Connect Databricks to Google BigQuery

Some organizations choose to store their data in Google BigQuery, but then use Databricks to enable data scientists, engineers, developers, and data analysts within their organization to use that data, along with a combination of Databricks SQL, R, Scala, and/or Python, to build models and tools that support external BI applications and domain-specific tools to help end-users consume that data through the interface they are most comfortable with.

You may send a CSV file from Amperity to Google BigQuery, and then connect to that data from Databricks.

What is Google BigQuery?

Google BigQuery is a fully-managed data warehouse that provides scalable, cost-effective, serverless software that can perform fast analysis over petabytes of data and querying using ANSI SQL.

Add workflow

Amperity can be configured to send data to Google Cloud Storage, after which Google BigQuery is configured to load that data from Google Cloud Storage. Databricks can be configured to connect to Google BigQuery and use the Amperity output as a data source.


You must configure Amperity to send data to a Google Cloud Storage bucket that your organization manages directly.

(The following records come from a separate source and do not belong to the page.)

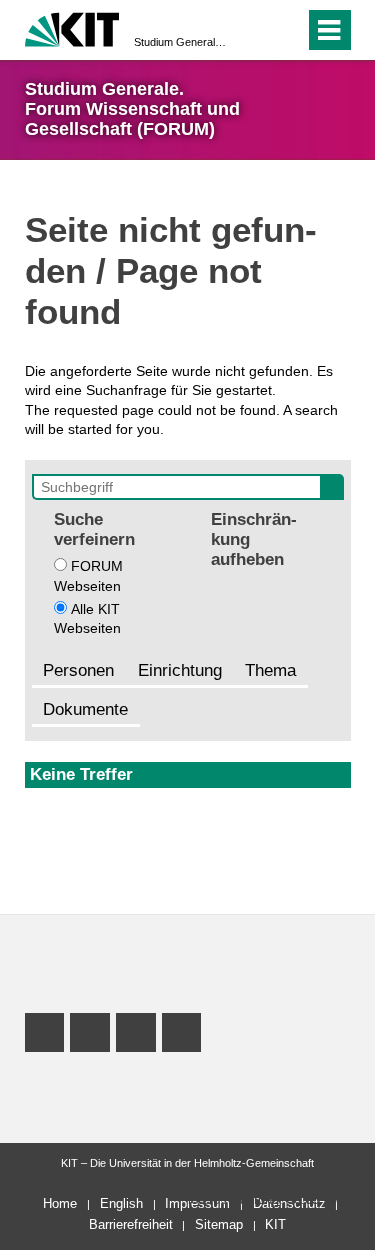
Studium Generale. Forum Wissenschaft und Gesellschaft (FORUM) (181, 42)
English (121, 1203)
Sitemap (219, 1224)
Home (60, 1203)
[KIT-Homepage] (72, 27)
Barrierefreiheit (131, 1224)
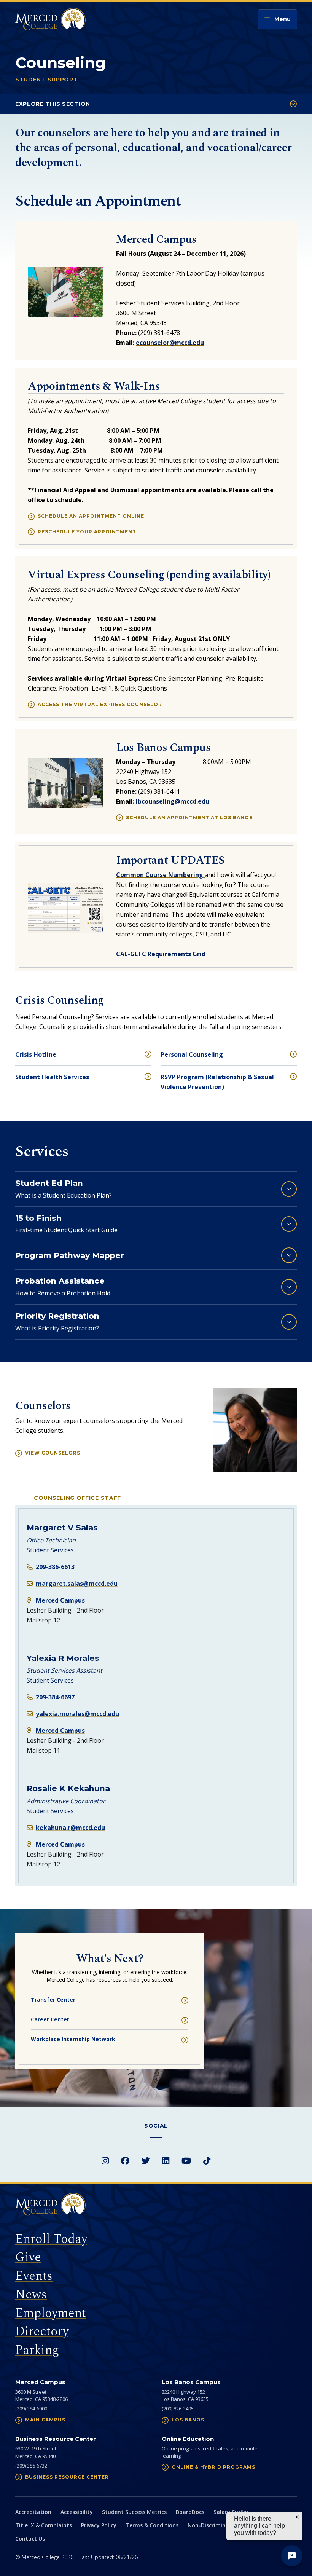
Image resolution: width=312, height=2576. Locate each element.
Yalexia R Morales (63, 1658)
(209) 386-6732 (31, 2465)
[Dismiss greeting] (297, 2517)
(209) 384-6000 (31, 2408)
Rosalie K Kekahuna (68, 1788)
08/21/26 (127, 2557)
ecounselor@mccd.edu (170, 342)
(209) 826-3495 (178, 2408)
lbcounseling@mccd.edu (172, 801)
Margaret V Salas (62, 1527)
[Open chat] (291, 2555)
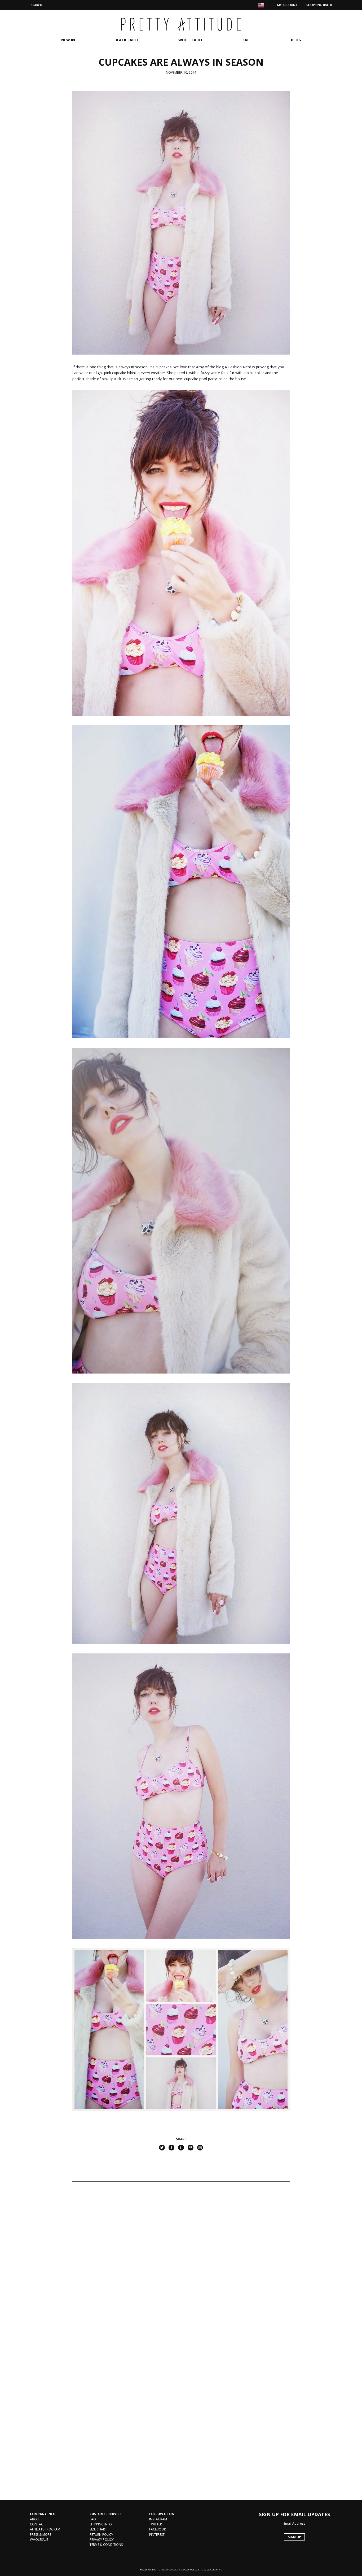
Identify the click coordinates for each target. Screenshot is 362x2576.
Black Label (126, 39)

Connect Databricks to Google BigQuery.

To connect Databricks to Google BigQuery

The steps required to configure Amperity to send data that is accessible to Databricks from Google BigQuery requires completion of a series of steps, some of which must be done outside of Amperity.

Step 1.

Use a query to return the data you want to send to Databricks.

Step 2.

Send a CSV file to Google Cloud Storage from Amperity.

Step 3.

Load CSV data from Cloud Storage to Google BigQuery.

Step 4.

Connect Databricks to Google BigQuery , and then access the data sent from Amperity.

Step 5.

Validate the workflow within Amperity and the data within Databricks.

Step 6.

Configure Amperity to automate this workflow for a regular (daily or weekly) refresh of data.